→ **EXTRAIT CITÉ**:
######

L’École aux frontières de la république ? Note d’intention de la Décade 2015
Comment le cinéma a-t-il abordé la question de l’école et développé un imaginaire autour de cette institution sensible ? Pour des réalisateurs anarchistes, comme Anderson et Vigo, le cinéma est un lieu de révolte contre la société et toute institution est un ennemi. Dans Zéro de conduite et If, l’école est un pilier de la société d’ordre à abattre. Mais c’est de la fiction… Cette vision satirique et manichéenne est beaucoup plus nuancée dans le cinéma documentaire moderne dont Wiseman est un des grands maîtres. Fidèle à sa démarche de mise en question des institutions, dans High School, Wiseman interroge l’ambiguïté profonde de la société américaine.
Comment le cinéma de fiction français aujourd’hui parle-t-il de l’école ? Nous avons choisi de montrer des films dans lesquels les professeurs mènent un véritable combat civique, à la fois en résistant à l’absence d’horizon possible offert par l’école à de jeunes français non privilégiés et en défiant la désespérance que le corps enseignant aurait largement intériorisée. Dans Les Héritiers et L’Esquive, au sein de l’école les élèves sont des sujets à part entière, ils sont respectés comme des citoyens pour lesquels la transmission scolaire est un véritable outil de prise de conscience sociale et culturelle. Avec Le COD et le coquelicot, Jeanne Paturle et Cécile Rousset dépeignent avec humour, poésie et finesse, les affres de l’enseignement dans des « zones » dites « sensibles » à partir des voix de cinq instituteurs d’une école primaire du nord de Paris, associées à différentes techniques d’animation : un film plein de grâce, humour et intelligence.
Entre fiction et documentaire, L’Apprenti, à sa façon, parle de transmission, mais d’une autre transmission, celle de la confrontation précoce au monde du travail, débouché de l’institution scolaire pour de nombreux jeunes dont on parle très peu dans le cinéma d’aujourd’hui.

######

→ **CONSIGNES**:
A. Répondez à ces questions d'après la note sur l'école au cinéma :
(i) Quels deux réalisateurs sont présentés comme anarchistes ?
(ii) Combien d'instituteurs font entendre leur voix dans Le COD et le coquelicot ?
(iii) Quel film est situé entre fiction et documentaire ?
B. D'après la note sur l'école au cinéma, pourquoi Zéro de conduite et If montrent-ils l'école comme un pilier de la société à abattre ? Répondez en une à trois phrases.
Les lignes n'ont aucun rôle à jouer ici.

######

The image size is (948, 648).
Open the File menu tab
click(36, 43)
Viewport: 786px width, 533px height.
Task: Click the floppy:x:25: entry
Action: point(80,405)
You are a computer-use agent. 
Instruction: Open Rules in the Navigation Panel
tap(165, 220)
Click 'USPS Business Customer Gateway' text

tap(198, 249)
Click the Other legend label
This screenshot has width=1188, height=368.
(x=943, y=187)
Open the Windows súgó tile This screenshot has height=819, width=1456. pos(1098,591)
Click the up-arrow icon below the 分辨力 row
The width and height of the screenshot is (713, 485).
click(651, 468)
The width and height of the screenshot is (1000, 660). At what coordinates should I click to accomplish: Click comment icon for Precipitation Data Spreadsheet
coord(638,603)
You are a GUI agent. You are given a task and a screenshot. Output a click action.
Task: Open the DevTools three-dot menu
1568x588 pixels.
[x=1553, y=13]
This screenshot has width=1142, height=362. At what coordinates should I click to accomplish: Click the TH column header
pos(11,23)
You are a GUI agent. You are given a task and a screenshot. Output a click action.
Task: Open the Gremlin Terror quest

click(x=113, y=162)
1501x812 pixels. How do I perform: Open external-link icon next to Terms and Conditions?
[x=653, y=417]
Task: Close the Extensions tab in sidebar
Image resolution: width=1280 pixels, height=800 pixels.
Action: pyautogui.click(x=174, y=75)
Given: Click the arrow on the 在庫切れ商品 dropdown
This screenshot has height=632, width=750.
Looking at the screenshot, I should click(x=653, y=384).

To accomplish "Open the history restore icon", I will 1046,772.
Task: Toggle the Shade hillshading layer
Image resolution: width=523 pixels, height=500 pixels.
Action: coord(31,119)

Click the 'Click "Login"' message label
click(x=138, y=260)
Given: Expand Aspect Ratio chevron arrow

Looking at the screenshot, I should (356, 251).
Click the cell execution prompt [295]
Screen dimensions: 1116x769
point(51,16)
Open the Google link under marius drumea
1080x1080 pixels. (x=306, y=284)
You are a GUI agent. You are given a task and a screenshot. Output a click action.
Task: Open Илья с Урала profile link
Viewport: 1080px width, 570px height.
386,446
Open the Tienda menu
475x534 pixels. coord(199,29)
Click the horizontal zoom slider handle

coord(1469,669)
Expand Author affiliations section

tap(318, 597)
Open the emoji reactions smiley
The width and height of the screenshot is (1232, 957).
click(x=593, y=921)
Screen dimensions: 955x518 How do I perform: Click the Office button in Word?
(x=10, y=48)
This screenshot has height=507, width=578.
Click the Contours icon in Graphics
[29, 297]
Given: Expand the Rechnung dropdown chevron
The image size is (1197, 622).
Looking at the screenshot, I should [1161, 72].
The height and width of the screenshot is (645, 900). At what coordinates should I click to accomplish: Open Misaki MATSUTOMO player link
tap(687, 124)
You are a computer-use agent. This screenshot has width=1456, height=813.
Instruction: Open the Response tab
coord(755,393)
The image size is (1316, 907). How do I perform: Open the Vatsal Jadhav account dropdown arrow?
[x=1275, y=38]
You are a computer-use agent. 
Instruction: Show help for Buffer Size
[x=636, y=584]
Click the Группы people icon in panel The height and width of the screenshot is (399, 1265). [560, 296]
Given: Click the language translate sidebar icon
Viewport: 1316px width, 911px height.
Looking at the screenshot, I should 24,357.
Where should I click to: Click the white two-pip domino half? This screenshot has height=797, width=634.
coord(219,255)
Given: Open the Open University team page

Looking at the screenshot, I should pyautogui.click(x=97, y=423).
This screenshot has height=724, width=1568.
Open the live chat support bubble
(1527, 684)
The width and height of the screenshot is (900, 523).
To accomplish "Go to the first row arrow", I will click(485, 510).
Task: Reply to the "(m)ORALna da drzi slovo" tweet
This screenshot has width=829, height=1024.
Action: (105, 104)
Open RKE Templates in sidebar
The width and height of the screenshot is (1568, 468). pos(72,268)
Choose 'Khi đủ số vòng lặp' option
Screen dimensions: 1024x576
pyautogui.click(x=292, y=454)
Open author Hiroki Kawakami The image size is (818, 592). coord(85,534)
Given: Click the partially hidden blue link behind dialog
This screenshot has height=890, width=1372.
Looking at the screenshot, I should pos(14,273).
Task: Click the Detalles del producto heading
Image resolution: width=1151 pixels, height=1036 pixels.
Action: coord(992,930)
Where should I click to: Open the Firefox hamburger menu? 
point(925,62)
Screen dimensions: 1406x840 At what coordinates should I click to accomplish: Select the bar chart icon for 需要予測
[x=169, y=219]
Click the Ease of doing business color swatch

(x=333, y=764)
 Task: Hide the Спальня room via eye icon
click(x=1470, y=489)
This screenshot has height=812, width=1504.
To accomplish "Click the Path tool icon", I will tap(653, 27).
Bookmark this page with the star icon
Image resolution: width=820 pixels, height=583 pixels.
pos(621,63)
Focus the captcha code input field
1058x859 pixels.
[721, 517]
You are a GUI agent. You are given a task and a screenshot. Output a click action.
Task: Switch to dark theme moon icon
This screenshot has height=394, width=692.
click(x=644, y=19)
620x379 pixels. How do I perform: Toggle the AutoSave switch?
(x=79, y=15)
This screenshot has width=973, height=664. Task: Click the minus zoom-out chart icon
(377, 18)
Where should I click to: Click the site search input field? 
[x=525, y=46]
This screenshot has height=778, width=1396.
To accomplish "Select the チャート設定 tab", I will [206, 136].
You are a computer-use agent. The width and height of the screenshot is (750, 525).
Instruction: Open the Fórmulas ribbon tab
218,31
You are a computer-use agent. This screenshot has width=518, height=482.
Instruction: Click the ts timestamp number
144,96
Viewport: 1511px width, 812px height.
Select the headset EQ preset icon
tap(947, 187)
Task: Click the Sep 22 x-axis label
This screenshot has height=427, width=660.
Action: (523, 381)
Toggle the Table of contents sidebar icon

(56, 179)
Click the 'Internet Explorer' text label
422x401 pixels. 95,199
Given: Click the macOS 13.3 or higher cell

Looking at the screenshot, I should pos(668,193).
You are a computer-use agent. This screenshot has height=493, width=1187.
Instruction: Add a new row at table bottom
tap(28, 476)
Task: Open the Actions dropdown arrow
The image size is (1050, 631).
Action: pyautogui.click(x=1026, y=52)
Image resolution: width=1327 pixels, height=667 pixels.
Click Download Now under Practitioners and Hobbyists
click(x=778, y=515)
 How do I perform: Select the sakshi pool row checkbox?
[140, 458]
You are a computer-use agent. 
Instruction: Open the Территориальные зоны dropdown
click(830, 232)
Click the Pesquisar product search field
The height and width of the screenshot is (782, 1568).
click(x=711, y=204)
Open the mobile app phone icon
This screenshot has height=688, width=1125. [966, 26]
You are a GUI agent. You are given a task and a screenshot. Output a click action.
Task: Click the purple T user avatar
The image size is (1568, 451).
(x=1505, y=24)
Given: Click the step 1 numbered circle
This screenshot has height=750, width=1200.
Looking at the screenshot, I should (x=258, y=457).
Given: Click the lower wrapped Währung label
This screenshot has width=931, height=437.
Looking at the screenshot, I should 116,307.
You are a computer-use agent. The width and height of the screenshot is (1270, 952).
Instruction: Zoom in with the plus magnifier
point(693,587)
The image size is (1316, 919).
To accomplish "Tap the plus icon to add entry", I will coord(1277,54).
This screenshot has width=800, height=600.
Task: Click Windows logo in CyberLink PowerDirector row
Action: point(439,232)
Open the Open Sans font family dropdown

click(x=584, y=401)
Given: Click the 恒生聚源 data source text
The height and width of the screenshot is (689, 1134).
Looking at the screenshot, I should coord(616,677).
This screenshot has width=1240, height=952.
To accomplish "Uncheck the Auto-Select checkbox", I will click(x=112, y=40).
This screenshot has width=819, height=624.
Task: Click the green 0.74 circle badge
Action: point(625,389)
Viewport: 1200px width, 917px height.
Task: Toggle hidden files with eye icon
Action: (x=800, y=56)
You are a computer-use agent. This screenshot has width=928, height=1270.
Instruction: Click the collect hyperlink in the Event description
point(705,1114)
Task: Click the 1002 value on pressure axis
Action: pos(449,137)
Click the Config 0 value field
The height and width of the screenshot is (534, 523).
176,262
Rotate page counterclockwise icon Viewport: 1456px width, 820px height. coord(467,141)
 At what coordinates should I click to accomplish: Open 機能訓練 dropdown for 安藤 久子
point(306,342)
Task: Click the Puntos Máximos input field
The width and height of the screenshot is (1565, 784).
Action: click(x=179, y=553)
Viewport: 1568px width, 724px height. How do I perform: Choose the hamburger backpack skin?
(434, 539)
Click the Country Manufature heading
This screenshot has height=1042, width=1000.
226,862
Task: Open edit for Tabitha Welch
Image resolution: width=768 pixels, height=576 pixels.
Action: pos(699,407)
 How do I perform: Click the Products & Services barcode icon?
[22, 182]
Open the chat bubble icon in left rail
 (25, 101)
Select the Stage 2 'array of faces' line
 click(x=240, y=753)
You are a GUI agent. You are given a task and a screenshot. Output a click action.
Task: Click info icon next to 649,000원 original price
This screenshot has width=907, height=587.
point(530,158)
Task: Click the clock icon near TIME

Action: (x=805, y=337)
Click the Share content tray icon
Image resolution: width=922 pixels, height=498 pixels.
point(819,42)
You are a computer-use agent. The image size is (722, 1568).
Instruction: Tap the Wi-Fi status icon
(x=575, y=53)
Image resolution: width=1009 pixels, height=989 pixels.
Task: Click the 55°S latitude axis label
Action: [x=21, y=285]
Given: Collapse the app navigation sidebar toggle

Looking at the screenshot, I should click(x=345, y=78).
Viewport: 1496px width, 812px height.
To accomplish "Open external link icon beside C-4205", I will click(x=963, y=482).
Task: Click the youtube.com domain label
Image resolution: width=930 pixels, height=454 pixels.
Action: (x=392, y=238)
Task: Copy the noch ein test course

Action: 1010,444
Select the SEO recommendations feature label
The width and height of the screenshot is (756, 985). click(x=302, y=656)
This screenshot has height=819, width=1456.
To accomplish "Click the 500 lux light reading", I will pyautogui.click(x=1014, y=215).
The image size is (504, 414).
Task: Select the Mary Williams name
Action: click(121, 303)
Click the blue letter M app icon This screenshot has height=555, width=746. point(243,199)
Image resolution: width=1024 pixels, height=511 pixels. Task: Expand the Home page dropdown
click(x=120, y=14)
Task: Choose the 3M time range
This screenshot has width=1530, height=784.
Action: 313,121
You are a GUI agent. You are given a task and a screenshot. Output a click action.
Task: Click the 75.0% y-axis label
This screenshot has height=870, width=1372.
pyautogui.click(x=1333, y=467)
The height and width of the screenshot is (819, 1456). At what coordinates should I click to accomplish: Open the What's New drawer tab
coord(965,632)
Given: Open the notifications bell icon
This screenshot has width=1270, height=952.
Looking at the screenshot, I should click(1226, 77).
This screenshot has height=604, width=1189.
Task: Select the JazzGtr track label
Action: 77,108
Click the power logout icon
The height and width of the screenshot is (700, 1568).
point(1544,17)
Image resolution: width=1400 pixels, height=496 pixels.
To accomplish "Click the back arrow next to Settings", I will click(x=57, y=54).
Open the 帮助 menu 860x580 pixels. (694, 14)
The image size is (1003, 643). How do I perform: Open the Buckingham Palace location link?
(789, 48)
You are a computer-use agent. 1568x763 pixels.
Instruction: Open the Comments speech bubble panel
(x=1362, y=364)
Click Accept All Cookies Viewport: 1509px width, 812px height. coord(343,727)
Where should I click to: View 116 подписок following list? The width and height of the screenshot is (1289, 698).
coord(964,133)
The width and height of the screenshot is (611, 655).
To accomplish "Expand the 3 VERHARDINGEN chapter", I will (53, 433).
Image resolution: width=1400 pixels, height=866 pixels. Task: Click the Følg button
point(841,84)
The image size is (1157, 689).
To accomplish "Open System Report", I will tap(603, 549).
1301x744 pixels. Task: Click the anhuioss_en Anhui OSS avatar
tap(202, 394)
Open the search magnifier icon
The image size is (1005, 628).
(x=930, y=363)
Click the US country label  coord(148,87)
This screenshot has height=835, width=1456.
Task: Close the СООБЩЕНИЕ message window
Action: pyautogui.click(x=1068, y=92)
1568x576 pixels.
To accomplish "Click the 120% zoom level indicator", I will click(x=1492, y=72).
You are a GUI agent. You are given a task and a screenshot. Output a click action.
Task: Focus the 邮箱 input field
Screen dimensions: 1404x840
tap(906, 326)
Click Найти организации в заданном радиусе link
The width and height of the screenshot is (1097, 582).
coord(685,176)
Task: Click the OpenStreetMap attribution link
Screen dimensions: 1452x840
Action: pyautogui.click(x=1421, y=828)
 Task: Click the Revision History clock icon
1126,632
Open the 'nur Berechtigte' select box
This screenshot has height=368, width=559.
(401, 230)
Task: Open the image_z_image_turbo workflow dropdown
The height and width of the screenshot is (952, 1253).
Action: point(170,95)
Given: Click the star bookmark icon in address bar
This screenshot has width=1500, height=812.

######

→ **RÉPONSES POINT PAR POINT**:
A.
(i) Anderson et Vigo.
(ii) Cinq.
(iii) L'Apprenti.

B. Leurs réalisateurs, Vigo et Anderson, sont anarchistes. Pour eux, le cinéma est un lieu de révolte contre la société, et toute institution est un ennemi.